Michael · @mmeier
210 followers · 3592 posts · Server social.mei-home.net

Hm, after some further thought, it might be possible. With just one additional SSD and HDD, I could set up two Ceph clusters. Each with two SSD/HDD OSDs. That should still be enough (albeit barely). Then I could either import/export the RBD volumes, or perhaps even mirror them. A bigger problem is the CephFS, which doesn't seem to have import/export capability.

That would also allow me to do the migration piecemeal, instead of having to swing it all at once, somehow.

#homelab #Ceph

Last updated 1 year ago

Michael · @mmeier
210 followers · 3571 posts · Server social.mei-home.net

After digging into Ceph Rook for almost a day now, I'm still highly intrigued. But there seems to be a pretty large problem: There doesn't seem to be any official migration path from baremetal/cephadm to Ceph Rook. I've been turning over serveral scenarios in my head, but in the end, I just don't have the necessary hardware to run two clusters in parallel during a migration.

Ceph Rook was honestly the only thing which got me excited about migrating to k8s. 😔

#homelab #kubernetes #Ceph

Last updated 1 year ago

Michael · @mmeier
193 followers · 3114 posts · Server social.mei-home.net

I definitely need to solve my netbooting-with-ceph-rbd-root-disks problem. During every update, there is at least one Pi which doesn't come up again because it gets blacklisted by Ceph. This is probably because I'm not properly releasing the lock on the root disk RBD before the reboot.

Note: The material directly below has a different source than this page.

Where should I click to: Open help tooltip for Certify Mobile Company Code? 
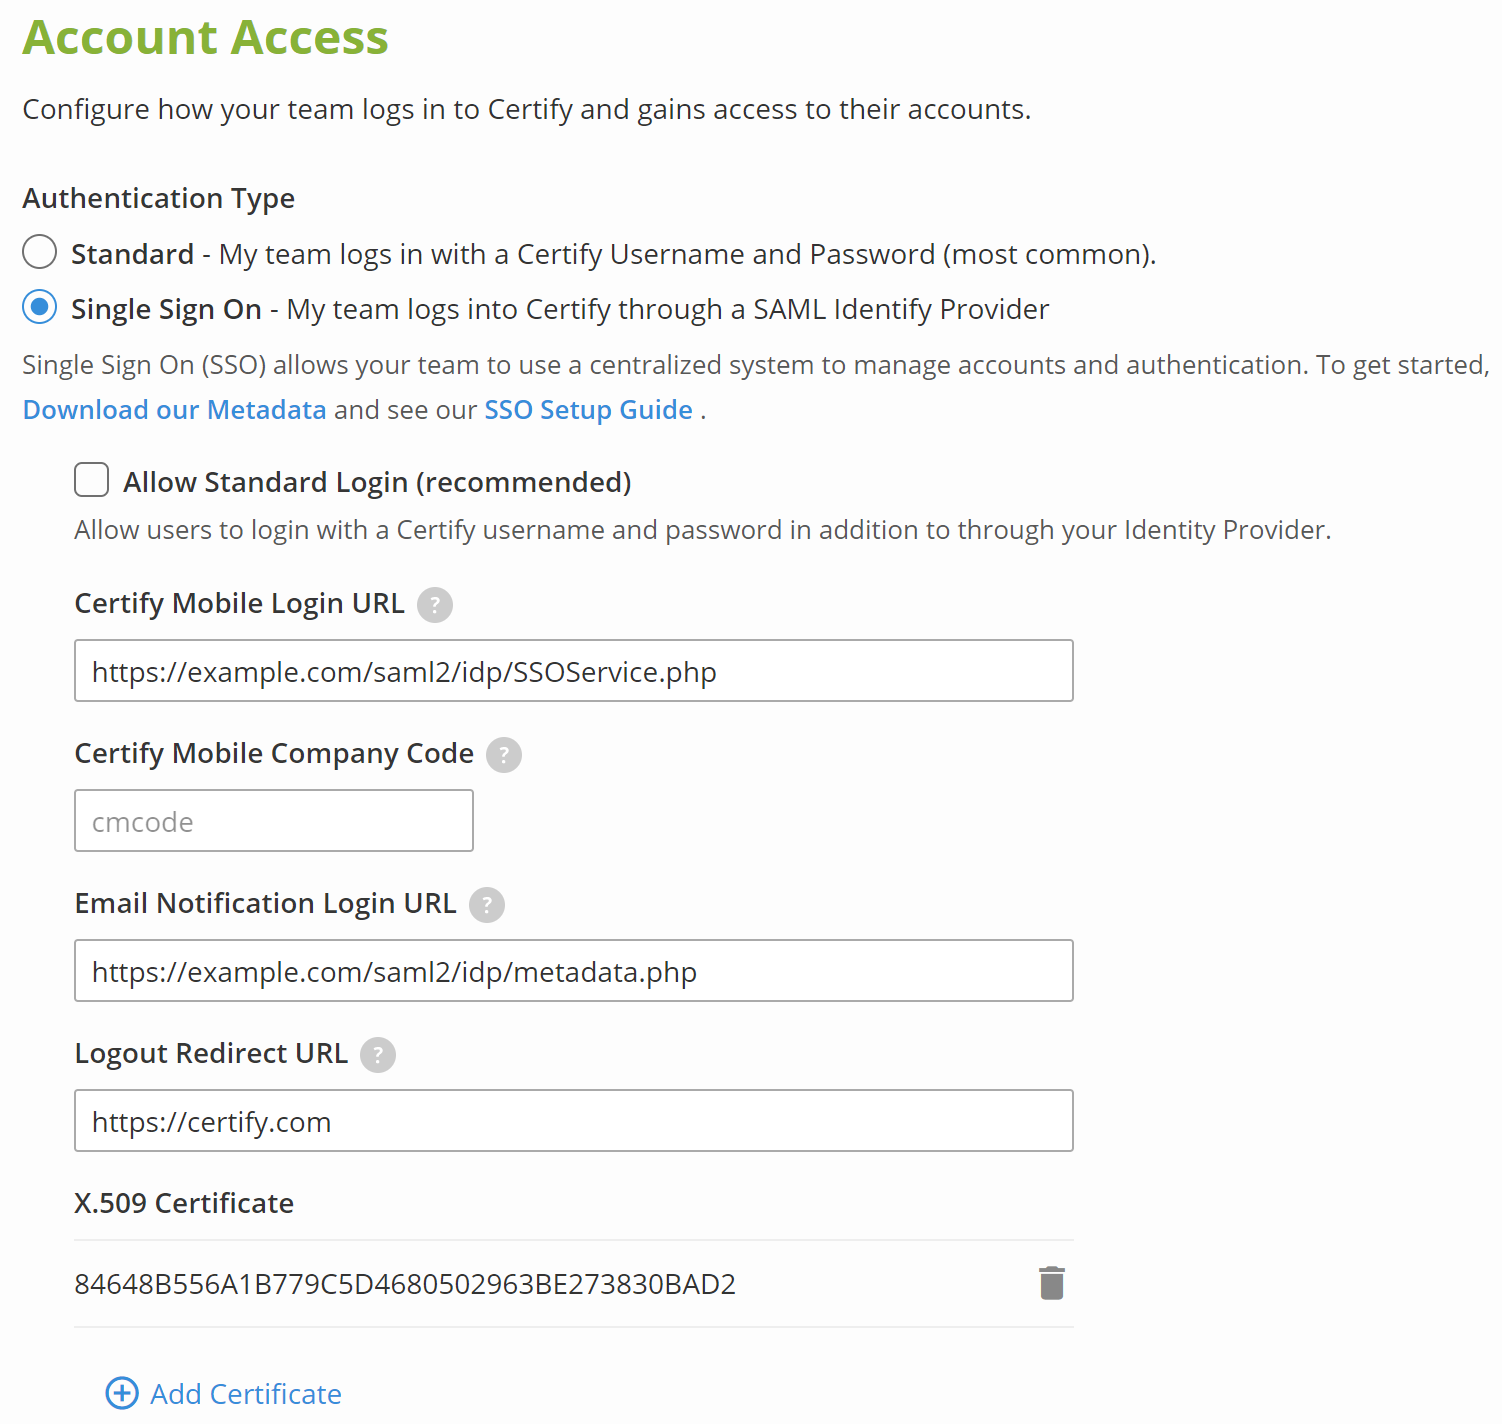tap(504, 755)
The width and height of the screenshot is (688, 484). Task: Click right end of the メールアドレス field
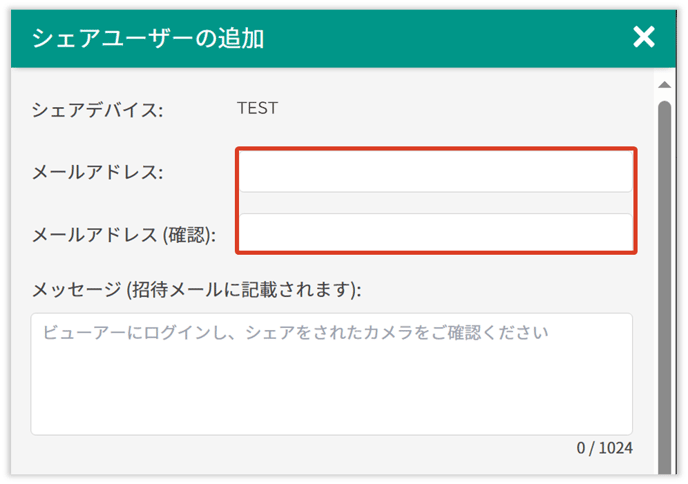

But I've honestly got no idea how to properly unmap the RBD when it's the root disk of a completely diskless Pi.

#Ceph #homelab

Last updated 1 year ago

Michael · @mmeier
138 followers · 2261 posts · Server social.mei-home.net

Well excellent. Suddenly, all my hosts are perfectly able to break the header locks for RBD mounts and netboot properly every time. Sometimes I really have the feeling that my entire setup is held together by a couple of arcane incantations and a large helping of fate deciding that today, I was a good boy and don't deserve errors. 🤷

#homelab #Ceph

Last updated 2 years ago

Michael · @mmeier
134 followers · 2221 posts · Server social.mei-home.net

What I have gathered up to now: This happens due to the fact that I have created the RBDs with the "exclusive-lock" enabled. The problem is now that during shutdown, the host does not properly unmap the RBD root volume, and consequently, during the next boot, the RBD is still locked and the host gets blocklisted when trying to map a locked RBD volume.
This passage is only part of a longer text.